The studies described here show that SMT19969 resulted in potent inhibition of a range of C. difficile clinical isolates, consistent with previously reported in vitro activity against C. difficile.[14,15] Compared with vancomycin and metronidazole, SMT19969 was considerably more potent; MIC90 values were typically 16-fold lower, with consistent activity against a range of clinically relevant ribotypes. Fidaxomicin showed increased potency compared with SMT19969 with MIC90 values one dilution and MIC50 values two dilutions lower than those recorded for SMT19969.

In addition to potent growth inhibition, SMT19969 was bactericidal against three C. difficile clinical isolates representing ribotypes 027, 012 and 078. Against C. difficile BI1, SMT19969 resulted in a >3 log10 reduction in viable counts following 24 h of exposure, with viable counts typically reduced to below the LOD of the assay; fidaxomicin showed reduced killing at 24 h with typical log10 reductions in cfu/mL of 1.5–2.0 (although at 20 × MIC viable counts were reduced by 3.3 log10 cfu/mL). Slightly reduced killing by SMT19969 of strain 5325 was observed at concentrations ≤5 × MIC. Against C. difficile 630 and 5325, fidaxomicin was bactericidal at all concentrations above the MIC and, consistent with previous reports, killing by fidaxomicin was time dependent.[25]

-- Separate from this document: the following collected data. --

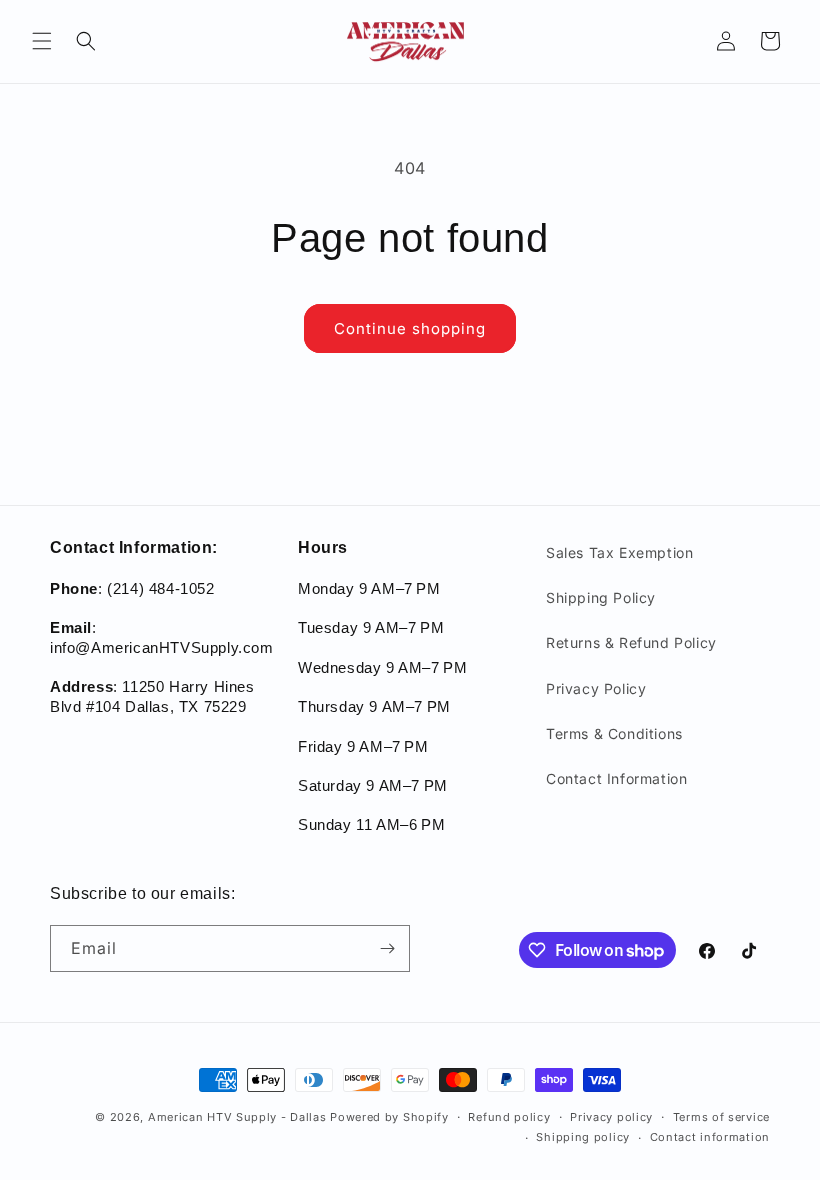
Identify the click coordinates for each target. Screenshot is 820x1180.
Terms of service (721, 1117)
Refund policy (509, 1117)
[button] (42, 41)
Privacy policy (611, 1117)
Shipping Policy (601, 597)
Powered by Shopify (389, 1117)
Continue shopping (410, 328)
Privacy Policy (596, 688)
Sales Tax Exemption (619, 552)
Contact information (710, 1137)
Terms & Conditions (614, 733)
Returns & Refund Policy (631, 642)
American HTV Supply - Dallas (237, 1117)
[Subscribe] (387, 948)
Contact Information (616, 778)
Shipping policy (583, 1137)
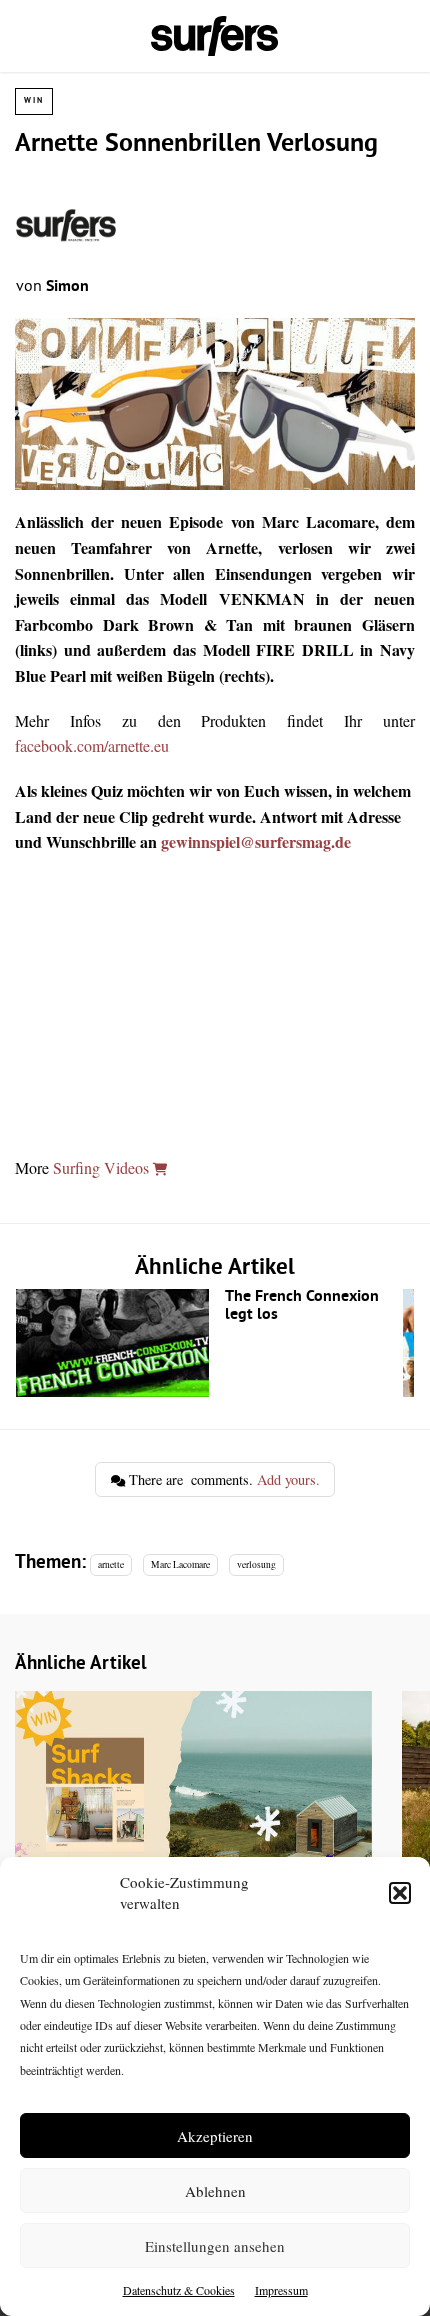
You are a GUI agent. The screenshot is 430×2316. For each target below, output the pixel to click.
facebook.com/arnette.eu (92, 745)
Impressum (281, 2290)
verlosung (256, 1564)
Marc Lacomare (180, 1564)
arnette (111, 1564)
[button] (400, 1893)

Killing by vancomycin was largely independent of drug concentration, and in accordance with previous results,[26] vancomycin was bacteriostatic. In addition, vancomycin was shown to be associated with a minimal PAE (typically 0–2 h), as reported previously.[18,26] SMT19969, at concentrations ≥5 × MIC, was associated with a pronounced PAE with no growth recovery observed following a 1 h exposure to 20 × MIC. Although higher concentrations of SMT19969 were required to effect a prolonged PAE, mean faecal concentrations of 1363 μg/g (SD ±446), more than three orders of magnitude higher than the MIC90 of SMT19969 for C. difficile, were observed in Phase 1 healthy volunteers receiving 200 mg twice daily for 10 days.[27] As previously reported, fidaxomicin showed a very prolonged PAE, typically 8–20 h, at all concentrations.[18]

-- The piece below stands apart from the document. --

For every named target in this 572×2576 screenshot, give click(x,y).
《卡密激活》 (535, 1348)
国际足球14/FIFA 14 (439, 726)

The data reported here show that SMT19969 has potent and consistent activity against the examined C. difficile strains. In addition, SMT19969 was bactericidal against all strains tested, and was associated with a pronounced PAE at higher concentrations, as would be expected in the gastrointestinal tract of CDI subjects. In conjunction with its narrow spectrum of activity,[14,15] these data support continued investigation of SMT19969 as a potential therapy for CDI.

Funding

This study was initiated and financially supported by Summit plc through a Seeding Drug Discovery Award (grant number 091055) and a Translation Award from the Wellcome Trust (grant number 099444).

Transparency declarations

S. D. B. has received funding for consultancy research from Procarta Biosystems. M. H. W. has received consulting fees from Actelion, Astellas, Cubist, The Medicines Company, Merck, Novartis, Optimer, Pfizer, Sanofi-Pasteur, Summit, Synthetic Biologics and VH Squared, lecture fees from Alere, Astellas and Pfizer, and grant support from Actelion, Astellas, bioMérieux, Cubist, Da Volterra, Merck and Summit. D. C., A. W., S. B. and P. W. are employees of Evotec and R. J. V. is an employee of Summit plc and holds share options. All other authors: none to declare.